How to complete this task
Please count how many lines in the listing below contain the word "Describe", matching case exactly, and reply with the number alone.

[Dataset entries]
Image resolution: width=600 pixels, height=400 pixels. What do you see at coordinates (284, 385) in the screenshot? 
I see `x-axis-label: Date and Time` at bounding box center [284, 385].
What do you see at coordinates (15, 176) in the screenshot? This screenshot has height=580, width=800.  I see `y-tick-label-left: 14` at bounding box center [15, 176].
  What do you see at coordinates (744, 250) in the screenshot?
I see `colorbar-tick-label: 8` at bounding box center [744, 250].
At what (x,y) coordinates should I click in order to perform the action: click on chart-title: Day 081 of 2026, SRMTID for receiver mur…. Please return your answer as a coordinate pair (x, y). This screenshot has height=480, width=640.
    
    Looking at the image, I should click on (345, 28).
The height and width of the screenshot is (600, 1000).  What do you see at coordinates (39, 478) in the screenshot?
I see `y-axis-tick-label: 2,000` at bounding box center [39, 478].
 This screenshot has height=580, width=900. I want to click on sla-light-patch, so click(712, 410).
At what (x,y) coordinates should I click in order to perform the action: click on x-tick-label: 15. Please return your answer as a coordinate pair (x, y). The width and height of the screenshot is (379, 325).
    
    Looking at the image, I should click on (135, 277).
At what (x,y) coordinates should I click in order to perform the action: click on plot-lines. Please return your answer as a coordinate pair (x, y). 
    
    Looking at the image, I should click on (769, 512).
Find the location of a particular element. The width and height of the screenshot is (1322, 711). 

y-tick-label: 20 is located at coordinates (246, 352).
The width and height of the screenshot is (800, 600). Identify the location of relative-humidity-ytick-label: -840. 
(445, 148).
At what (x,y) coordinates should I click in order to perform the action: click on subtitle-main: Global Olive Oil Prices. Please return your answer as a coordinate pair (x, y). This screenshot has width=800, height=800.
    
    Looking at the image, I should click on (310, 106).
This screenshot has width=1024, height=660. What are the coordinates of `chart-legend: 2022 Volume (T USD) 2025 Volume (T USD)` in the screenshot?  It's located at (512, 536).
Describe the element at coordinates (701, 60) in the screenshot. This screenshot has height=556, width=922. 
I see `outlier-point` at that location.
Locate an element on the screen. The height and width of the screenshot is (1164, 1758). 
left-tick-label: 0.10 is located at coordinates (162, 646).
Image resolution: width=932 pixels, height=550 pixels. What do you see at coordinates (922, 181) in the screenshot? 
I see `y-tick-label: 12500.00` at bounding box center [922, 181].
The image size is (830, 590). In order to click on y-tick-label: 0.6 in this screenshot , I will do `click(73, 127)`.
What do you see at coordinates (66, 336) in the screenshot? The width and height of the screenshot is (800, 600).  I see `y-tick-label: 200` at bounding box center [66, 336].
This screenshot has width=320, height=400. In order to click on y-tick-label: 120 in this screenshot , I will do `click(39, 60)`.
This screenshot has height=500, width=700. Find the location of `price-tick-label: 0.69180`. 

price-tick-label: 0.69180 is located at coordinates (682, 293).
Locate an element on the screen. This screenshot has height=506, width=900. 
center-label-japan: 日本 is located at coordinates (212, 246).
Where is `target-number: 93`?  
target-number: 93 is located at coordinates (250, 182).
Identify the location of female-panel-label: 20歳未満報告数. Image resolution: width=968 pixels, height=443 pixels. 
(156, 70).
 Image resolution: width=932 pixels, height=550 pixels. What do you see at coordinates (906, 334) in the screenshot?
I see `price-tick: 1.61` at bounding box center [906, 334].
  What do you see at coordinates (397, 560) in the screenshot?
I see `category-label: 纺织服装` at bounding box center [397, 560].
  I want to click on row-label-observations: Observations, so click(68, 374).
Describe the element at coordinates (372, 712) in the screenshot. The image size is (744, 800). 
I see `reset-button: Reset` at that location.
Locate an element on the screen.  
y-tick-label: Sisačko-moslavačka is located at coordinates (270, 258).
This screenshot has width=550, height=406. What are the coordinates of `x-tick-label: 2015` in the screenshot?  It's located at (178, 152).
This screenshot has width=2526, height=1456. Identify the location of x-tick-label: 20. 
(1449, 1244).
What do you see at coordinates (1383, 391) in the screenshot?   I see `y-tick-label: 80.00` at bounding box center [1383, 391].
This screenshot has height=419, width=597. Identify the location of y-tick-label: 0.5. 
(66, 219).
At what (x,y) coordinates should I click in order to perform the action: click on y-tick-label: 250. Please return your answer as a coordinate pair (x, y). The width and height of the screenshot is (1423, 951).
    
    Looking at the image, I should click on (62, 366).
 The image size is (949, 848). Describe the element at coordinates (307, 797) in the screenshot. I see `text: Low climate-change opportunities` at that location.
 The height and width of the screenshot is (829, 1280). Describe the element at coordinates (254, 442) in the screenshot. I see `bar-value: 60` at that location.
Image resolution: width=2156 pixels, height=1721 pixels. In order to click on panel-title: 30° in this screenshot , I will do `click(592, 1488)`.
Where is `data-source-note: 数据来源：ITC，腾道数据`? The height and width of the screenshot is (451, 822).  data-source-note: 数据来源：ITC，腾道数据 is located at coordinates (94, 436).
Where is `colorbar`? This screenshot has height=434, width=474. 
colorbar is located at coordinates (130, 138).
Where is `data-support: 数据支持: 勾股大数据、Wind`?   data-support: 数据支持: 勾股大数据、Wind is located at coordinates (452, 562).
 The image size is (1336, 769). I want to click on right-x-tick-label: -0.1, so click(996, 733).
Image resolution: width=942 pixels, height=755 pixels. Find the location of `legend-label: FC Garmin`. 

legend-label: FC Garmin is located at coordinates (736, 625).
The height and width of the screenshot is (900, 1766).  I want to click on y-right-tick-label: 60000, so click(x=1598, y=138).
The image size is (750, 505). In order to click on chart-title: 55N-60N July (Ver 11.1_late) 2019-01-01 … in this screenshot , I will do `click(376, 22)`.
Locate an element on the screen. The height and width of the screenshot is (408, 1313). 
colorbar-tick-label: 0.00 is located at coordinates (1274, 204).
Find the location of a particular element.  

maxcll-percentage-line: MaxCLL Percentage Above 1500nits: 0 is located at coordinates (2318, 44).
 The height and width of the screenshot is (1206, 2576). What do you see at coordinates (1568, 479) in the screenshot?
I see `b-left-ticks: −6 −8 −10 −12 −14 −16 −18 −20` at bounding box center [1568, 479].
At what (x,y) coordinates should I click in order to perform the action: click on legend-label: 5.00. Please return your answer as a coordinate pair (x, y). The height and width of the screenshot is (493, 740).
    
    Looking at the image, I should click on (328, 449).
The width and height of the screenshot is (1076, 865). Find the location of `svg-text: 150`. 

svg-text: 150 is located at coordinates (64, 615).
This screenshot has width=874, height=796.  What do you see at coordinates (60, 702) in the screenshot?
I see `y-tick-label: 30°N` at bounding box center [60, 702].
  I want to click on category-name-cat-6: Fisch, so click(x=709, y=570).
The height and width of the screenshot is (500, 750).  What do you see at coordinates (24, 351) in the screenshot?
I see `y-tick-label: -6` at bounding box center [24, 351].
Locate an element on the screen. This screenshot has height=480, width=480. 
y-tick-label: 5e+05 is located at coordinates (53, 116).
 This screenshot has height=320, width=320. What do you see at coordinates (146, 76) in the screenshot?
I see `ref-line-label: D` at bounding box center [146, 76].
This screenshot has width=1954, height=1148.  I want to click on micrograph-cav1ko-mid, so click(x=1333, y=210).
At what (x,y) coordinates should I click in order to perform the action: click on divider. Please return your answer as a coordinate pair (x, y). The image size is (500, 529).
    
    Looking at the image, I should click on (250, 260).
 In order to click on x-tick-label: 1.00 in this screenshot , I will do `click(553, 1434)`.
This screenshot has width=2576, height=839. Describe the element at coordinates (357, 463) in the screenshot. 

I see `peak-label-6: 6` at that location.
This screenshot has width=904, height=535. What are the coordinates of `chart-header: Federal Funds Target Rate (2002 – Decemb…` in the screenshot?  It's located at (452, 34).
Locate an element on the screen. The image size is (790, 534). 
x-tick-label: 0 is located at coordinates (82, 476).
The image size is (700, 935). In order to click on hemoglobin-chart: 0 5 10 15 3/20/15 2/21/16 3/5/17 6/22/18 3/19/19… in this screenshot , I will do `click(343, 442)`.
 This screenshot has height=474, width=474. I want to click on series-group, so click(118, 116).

Result for this exercise
5